7.1. Case Study API Gmail

7.1.1. Code

// Uruchamianie: https://script.google.com/
// Dokumentacja: https://developers.google.com/apps-script/reference/gmail/

function main() {
  const SPREADSHEET = 'https://docs.google.com/spreadsheets/d/.../edit#gid=0'
  const SHEET = 'stats'
  const LABEL = 'moja etykietka'

  let output = SpreadsheetApp.openByUrl(SPREADSHEET).getSheetByName(SHEET);
  let label = GmailApp.getUserLabelByName(LABEL);

  var pageStart = 0;
  var pageSize = 50;
  var page;

  do {
    page = label.getThreads(pageStart, pageSize)

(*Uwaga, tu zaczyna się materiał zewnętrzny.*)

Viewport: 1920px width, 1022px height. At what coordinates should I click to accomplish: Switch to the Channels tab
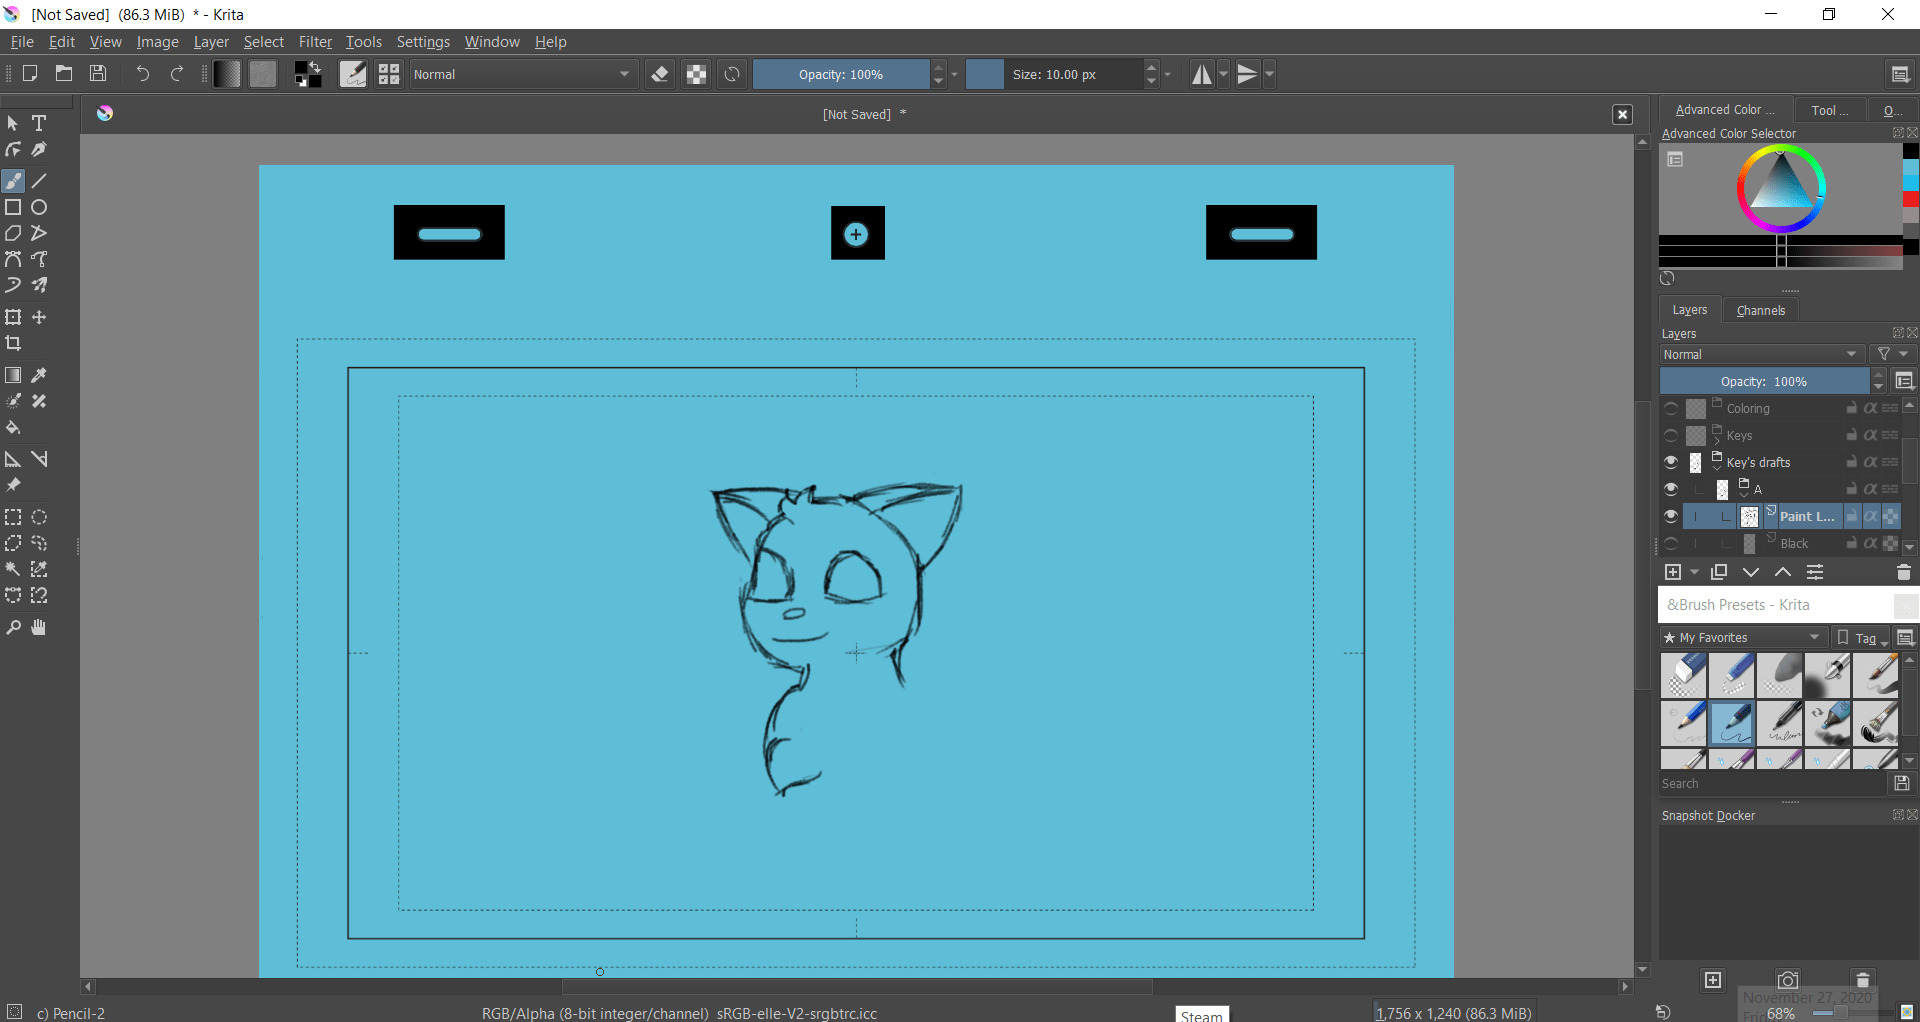coord(1760,310)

    page.forEach(thread => {
        var messages = thread.getMessages();

        // Message API:  https://developers.google.com/apps-script/reference/gmail/gmail-message
        messages.forEach(function(message) {
          output.appendRow([
              message.getId(),
              message.getDate(),
              message.getFrom(),
              message.getTo(),
              message.getCc(),
              message.getBcc(),
          ]);
        });
    });

    pageStart += pageSize;
    Utilities.sleep(1000);

  } while(page.length > 0)
}
# doctest: +SKIP_FILE
import re
import pandas as pd


pd.set_option('display.width', 100)
pd.set_option('display.max_rows', 500)
pd.set_option('display.max_columns', 50)


FILE = '/tmp/myfile.csv'
LABEL = 'moja etykietka'

username = '(?:[a-z0-9=+_\-.]+)'
domain = '(?:[a-z0-9\-.]+)'
tld = '(?:[a-z0-9\-.]+)'
pattern = f'(?P<email>{username}@{domain}\.{tld})'
email = re.compile(pattern, flags=re.IGNORECASE)

df = pd.read_csv(FILE)
addresses = (
    pd.concat((
        df['From'].str.extractall(email).droplevel(level=1),
        df['To'].str.extractall(email).droplevel(level=1),
        df['CC'].str.extractall(email).droplevel(level=1),
        df['BCC'].str.extractall(email).droplevel(level=1),
    ))
    .loc[:, 'email']
    .str.lower()
    .drop_duplicates()
    .sort_values()
    .reset_index(drop=True)
)

label = addresses.str.find(LABEL) > 0
mine = addresses[label].sort_values().reset_index(drop=True)
their = addresses[~label].sort_values().reset_index(drop=True)